[Stored data]
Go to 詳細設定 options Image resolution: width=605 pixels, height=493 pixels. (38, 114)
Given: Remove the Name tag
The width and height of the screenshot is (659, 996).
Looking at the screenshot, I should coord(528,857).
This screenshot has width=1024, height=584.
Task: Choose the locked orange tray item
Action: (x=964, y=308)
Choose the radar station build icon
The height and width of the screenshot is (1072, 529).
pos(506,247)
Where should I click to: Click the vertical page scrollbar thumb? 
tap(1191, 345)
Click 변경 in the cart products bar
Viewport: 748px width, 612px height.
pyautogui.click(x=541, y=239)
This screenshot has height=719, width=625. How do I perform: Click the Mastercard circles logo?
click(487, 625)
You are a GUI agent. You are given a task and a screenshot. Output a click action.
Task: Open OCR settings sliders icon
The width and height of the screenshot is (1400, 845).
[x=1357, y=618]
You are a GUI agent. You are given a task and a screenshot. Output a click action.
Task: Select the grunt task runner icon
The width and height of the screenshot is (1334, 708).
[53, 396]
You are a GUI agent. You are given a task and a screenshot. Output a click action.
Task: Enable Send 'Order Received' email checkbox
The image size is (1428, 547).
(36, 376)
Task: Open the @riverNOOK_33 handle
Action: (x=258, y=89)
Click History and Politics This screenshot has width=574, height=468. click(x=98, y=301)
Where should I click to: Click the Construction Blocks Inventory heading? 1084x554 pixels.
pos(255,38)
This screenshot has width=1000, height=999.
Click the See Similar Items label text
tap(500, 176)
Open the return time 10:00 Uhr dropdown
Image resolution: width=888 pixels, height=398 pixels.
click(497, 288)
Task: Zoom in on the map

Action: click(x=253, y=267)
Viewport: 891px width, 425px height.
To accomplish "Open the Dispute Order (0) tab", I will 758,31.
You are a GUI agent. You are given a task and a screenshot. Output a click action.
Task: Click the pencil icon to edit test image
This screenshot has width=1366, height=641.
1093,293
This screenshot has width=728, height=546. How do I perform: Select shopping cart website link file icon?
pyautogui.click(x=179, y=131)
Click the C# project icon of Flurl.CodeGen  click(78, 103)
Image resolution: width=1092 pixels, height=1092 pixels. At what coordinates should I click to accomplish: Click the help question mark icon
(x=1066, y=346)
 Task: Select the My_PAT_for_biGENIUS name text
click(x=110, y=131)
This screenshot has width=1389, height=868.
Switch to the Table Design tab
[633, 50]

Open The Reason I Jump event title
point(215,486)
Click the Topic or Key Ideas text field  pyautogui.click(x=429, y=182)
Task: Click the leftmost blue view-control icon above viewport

## What the exercise asks
Whenever a line above holds the word "Order", include it in your count, and report nothing but that count.

## Response for this exercise
2